Cuffs Are Out For 2010

I am informed that a number of things I do are no longer considered fashionable.  I still use the same AOL email address I began using in the late 80s. I am barren of tattoos and piercings.  My briefcase is beginning to show its age.  Even my favorite pen is broken.

When I found a hole worn through the left front pocket of my gray trousers, I admitted to myself that it was time to get a new pair.  They had served me honorably for more than a decade, but the trail of loose change left behind as I walked purposefully down Lafayette Street forced my hand.

After inspecting the various shades of gray, and three season weights, that the trouser store offered, I selected a pair that was identical to my last one.  As the fitter knelt to measure the length, I casually said that I would like cuffs.  He looked at me sadly, realizing that he was kneeling before someone who had clearly lost touch with reality.  His eyes told me that I was pathetically out of touch.

With a thick accent, I was told in no uncertain terms that cuffs were no longer in style.

Most of my choices to stay with the familiar, the comfortable, the things that have served me well over the years, have a basis in reason.  Sure, they reflect my personal sensibilities as well, but at least I can offer an explanation for why I refuse to change.  Cuffs present a problem.

There really isn’t a good reason for a gentleman to have cuffs on his trousers.  While they do catch the occasional small item inadvertently dropped, that isn’t their purpose.  They originally came about as a way to add weight to the pants leg, to help maintain the appropriate drape.  This has never presented a problem for me, my drape being quite adequate regardless of weight.  I tend to prefer the feel of heavier material, which naturally maintains its proper drape.  The cuffs were superfluous, from a functional perspective.

The fitter conceded that he would be happy to cuff the hem of my trouser if I insisted.  I realized that he was merely trying to please me, despite my refusal to be fashion forward and heed his advice.  I thanked him, and told him that I was prepared to be stared at in the mall, jeered at when I attended a Rave, ignored as I stood at the velvet rope and helped across the street by a cub scout seeking a badge.  I like cuffs.  There is no good reason for it, and it may be nothing more than vanity, but I like cuffs.

If you happen to see a fellow wearing trousers with cuffs in the courthouse hallway, that would be me.  Please feel free to say hello.  But don’t stare.  I already know that I’m a “fashion” disaster, but I’m good with it.

13 comments on “Cuffs Are Out For 2010

  1. Turk

    Now wait just one cotten pickin’ minute.

    AOL in the late 80s??? I’m sure you meant the early 90s.

    –NYC cuff wearer

  2. Walter reaves

    All my suits and trousers have cuffs.
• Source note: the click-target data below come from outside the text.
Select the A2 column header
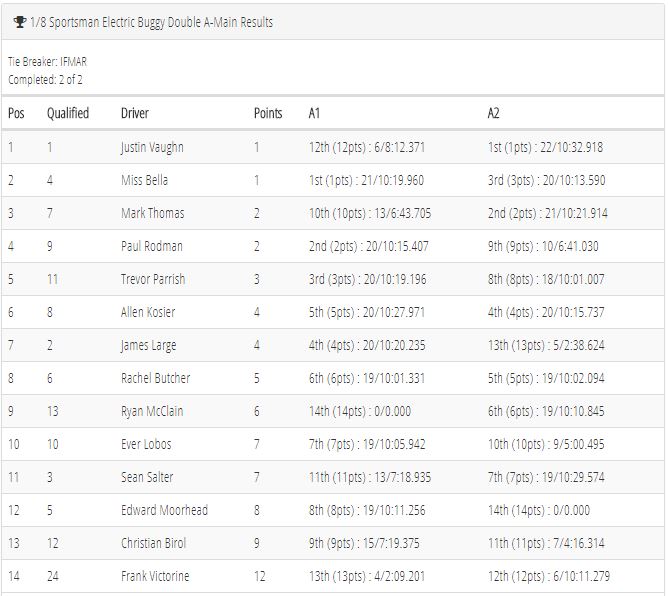The height and width of the screenshot is (596, 669). tap(493, 113)
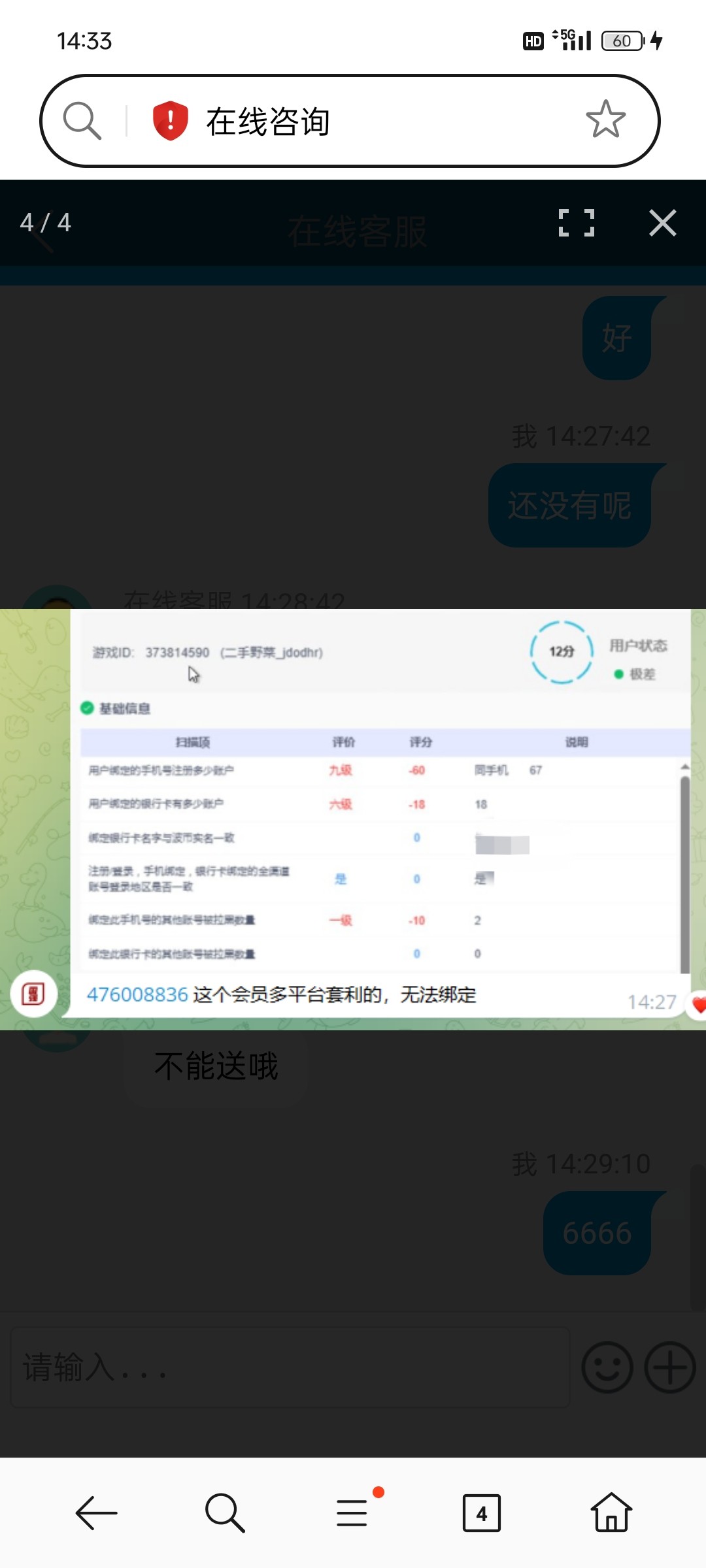This screenshot has height=1568, width=706.
Task: Click the table scrollbar in the screenshot
Action: point(684,869)
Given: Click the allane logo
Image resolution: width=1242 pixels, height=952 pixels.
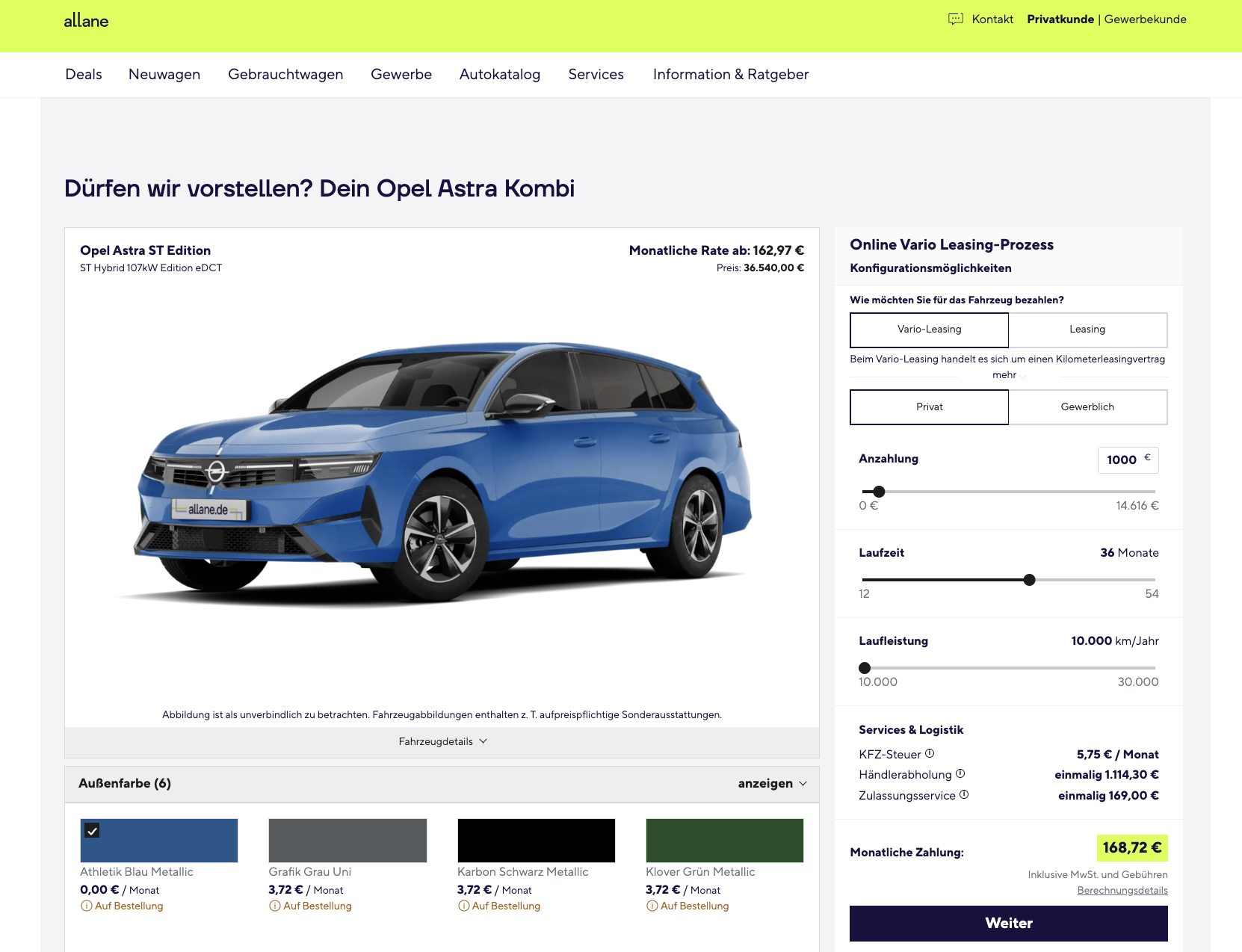Looking at the screenshot, I should (x=86, y=21).
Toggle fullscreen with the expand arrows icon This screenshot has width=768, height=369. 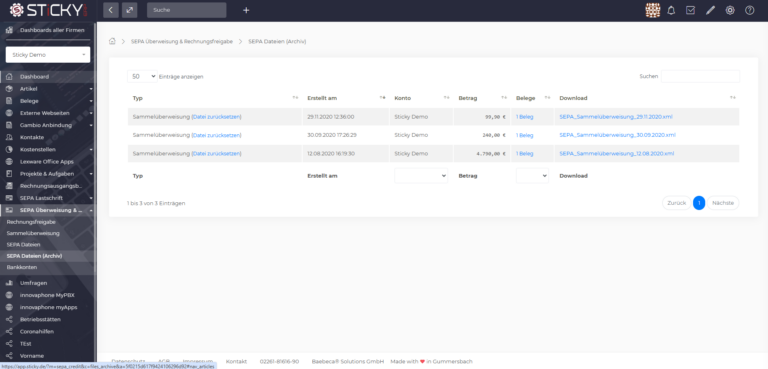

Now I know why everyone looks at me funny (at least that’s what I can tell myself)

    I’ve lived long enough to know they will come back someday. I’m not changing – everyone else will just have to catch up.

  3. SHG

    Exactly. My theory is that if we fall far enough behind the curve, it will catch back up to us from the other side and we will be slightly ahead.  Fashion leaders, that’s what we are.

  4. SHG

    What difference does it make to you?  It’s not like you would ever get past the flip-flop factory.

  5. Eric L. Mayer

    Via the learned and reliable folks at about.com:

    “Cuffed or uncuffed is your choice, but keep in mind that cuffless makes you look taller if you happen to be a little shorter and cuffs looks better on someone with long legs. Cuffs also appeal to a more mature consumer.”

    See that part about the “more mature consumer?” Just making sure.

    Wow, it sure is fun to comment at one of your old posts.